Task goal
Lines outside the range are not wanted. Give again exactly the lines between the line holding "Instruction: Select the Jan month label" and the line holding "Screen dimensions: 967x783", inclusive, from the listing below.

Working data
+ + + + +

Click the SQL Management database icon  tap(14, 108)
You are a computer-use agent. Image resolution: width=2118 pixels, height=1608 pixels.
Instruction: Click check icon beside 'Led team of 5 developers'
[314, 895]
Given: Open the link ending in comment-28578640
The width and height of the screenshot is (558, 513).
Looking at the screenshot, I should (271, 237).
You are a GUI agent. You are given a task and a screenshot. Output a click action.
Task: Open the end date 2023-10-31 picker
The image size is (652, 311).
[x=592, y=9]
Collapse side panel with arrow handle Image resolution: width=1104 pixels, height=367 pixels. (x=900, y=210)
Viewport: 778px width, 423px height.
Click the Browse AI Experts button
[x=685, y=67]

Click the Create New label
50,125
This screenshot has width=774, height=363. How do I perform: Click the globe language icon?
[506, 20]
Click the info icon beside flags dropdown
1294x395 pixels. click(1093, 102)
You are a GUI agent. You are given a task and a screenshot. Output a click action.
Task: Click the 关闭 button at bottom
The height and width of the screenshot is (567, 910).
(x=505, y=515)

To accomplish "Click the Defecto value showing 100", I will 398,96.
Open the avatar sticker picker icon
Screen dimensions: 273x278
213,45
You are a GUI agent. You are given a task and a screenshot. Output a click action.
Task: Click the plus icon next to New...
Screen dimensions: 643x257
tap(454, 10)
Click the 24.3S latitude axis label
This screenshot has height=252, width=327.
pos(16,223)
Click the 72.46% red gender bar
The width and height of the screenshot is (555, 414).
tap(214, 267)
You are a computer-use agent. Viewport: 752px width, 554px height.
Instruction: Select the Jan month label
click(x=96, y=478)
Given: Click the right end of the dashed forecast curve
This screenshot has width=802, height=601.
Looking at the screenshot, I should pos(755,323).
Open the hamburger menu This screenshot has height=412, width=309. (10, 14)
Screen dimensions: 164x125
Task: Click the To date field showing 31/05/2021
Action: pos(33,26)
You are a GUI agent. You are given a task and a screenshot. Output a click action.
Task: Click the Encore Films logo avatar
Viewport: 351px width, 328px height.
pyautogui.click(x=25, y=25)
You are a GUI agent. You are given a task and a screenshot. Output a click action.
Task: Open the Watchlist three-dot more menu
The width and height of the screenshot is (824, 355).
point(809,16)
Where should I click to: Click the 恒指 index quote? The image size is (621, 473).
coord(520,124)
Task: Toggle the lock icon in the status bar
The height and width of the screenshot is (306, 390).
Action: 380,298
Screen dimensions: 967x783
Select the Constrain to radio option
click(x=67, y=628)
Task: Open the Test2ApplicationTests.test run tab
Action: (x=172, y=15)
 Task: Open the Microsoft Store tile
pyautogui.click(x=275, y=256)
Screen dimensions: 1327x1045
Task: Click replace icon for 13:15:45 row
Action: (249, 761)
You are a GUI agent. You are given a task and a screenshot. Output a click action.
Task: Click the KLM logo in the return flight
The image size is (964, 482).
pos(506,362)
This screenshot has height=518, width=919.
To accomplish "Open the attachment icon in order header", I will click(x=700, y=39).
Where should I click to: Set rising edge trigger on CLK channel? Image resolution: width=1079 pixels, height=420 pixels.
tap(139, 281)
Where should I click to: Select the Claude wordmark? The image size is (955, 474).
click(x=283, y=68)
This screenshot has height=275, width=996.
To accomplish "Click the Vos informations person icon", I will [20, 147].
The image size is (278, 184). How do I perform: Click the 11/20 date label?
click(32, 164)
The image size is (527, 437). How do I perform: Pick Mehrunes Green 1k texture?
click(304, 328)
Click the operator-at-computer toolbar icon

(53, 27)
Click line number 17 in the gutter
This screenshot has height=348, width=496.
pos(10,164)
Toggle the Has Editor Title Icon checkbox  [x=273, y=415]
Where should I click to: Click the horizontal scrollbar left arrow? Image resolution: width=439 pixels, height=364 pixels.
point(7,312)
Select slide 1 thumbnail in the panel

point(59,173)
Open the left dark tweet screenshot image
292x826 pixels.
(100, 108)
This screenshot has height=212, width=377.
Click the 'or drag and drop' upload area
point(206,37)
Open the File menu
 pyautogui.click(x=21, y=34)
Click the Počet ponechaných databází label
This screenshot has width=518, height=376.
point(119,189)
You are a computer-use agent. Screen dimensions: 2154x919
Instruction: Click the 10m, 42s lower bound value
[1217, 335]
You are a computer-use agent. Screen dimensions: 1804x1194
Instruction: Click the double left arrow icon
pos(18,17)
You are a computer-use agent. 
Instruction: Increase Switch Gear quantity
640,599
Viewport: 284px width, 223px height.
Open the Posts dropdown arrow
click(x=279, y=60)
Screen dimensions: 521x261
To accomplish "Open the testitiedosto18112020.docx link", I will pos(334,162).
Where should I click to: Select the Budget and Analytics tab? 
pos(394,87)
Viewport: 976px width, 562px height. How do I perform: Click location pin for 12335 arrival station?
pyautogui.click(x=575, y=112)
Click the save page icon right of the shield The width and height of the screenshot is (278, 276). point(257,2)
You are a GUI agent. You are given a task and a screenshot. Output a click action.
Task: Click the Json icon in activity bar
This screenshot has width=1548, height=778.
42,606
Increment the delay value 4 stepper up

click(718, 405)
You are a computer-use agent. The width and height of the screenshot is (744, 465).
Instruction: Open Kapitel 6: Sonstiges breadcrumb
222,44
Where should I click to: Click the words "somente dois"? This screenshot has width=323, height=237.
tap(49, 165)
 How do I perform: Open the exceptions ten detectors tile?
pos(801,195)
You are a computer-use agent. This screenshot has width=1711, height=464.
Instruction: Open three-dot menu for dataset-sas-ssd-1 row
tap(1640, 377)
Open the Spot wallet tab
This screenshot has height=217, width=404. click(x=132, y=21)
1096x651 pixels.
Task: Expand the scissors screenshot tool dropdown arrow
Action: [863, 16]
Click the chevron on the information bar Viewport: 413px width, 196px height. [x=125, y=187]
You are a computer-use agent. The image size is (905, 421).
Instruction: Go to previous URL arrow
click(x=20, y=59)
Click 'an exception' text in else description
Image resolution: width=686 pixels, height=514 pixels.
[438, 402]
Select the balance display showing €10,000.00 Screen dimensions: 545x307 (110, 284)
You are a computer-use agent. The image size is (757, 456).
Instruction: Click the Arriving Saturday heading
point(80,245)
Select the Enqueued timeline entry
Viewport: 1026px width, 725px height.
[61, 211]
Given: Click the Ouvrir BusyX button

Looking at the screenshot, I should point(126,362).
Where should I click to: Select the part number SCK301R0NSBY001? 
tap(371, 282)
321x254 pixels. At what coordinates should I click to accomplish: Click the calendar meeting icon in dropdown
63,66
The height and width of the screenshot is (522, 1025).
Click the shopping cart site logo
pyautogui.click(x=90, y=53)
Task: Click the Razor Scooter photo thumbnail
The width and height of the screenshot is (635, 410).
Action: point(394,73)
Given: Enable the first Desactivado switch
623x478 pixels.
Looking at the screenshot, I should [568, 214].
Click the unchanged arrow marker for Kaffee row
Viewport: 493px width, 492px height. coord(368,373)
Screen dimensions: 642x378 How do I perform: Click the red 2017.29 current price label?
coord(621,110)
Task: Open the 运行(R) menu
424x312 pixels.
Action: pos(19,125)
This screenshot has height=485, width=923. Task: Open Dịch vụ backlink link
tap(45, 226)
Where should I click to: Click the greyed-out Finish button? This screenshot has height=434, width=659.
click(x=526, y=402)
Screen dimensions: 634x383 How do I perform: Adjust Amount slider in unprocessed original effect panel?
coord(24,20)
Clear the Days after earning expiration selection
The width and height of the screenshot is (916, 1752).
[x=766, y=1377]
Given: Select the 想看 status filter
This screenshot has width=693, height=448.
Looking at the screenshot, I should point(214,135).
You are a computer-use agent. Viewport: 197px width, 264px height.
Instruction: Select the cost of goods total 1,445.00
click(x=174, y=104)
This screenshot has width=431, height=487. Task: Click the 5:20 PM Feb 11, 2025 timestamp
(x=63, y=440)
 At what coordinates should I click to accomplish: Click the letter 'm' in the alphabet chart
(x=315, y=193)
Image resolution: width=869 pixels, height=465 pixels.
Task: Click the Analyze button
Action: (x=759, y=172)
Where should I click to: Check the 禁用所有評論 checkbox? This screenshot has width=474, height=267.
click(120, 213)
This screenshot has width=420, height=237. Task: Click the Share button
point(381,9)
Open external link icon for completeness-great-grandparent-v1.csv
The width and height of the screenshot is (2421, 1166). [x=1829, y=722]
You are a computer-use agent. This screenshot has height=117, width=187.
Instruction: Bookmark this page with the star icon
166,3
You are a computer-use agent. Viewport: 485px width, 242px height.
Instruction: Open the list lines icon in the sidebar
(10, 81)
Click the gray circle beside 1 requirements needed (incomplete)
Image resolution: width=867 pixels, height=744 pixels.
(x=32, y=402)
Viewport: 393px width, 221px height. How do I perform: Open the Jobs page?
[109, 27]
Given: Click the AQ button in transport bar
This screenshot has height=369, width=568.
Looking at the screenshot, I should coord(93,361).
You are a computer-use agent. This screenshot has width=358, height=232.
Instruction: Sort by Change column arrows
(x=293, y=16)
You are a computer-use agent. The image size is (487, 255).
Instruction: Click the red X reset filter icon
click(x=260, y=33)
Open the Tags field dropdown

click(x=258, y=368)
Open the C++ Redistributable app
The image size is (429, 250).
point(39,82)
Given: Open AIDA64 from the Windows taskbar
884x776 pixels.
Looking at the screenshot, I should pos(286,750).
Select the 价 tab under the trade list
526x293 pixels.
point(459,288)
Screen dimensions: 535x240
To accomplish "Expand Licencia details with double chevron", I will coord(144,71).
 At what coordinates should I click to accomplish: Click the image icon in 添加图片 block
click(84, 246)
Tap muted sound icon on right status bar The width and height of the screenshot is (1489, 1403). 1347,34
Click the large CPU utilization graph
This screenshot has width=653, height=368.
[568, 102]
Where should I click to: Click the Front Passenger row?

+ + + + +

Answer box
Instruction: Select the Jan month label
click(x=96, y=478)
Given: Click the right end of the dashed forecast curve
This screenshot has width=802, height=601.
Looking at the screenshot, I should pos(755,323).
Open the hamburger menu This screenshot has height=412, width=309. (10, 14)
Screen dimensions: 164x125
Task: Click the To date field showing 31/05/2021
Action: pos(33,26)
You are a GUI agent. You are given a task and a screenshot. Output a click action.
Task: Click the Encore Films logo avatar
Viewport: 351px width, 328px height.
pyautogui.click(x=25, y=25)
You are a GUI agent. You are given a task and a screenshot. Output a click action.
Task: Open the Watchlist three-dot more menu
The width and height of the screenshot is (824, 355).
point(809,16)
Where should I click to: Click the 恒指 index quote? The image size is (621, 473).
coord(520,124)
Task: Toggle the lock icon in the status bar
The height and width of the screenshot is (306, 390).
Action: 380,298
Screen dimensions: 967x783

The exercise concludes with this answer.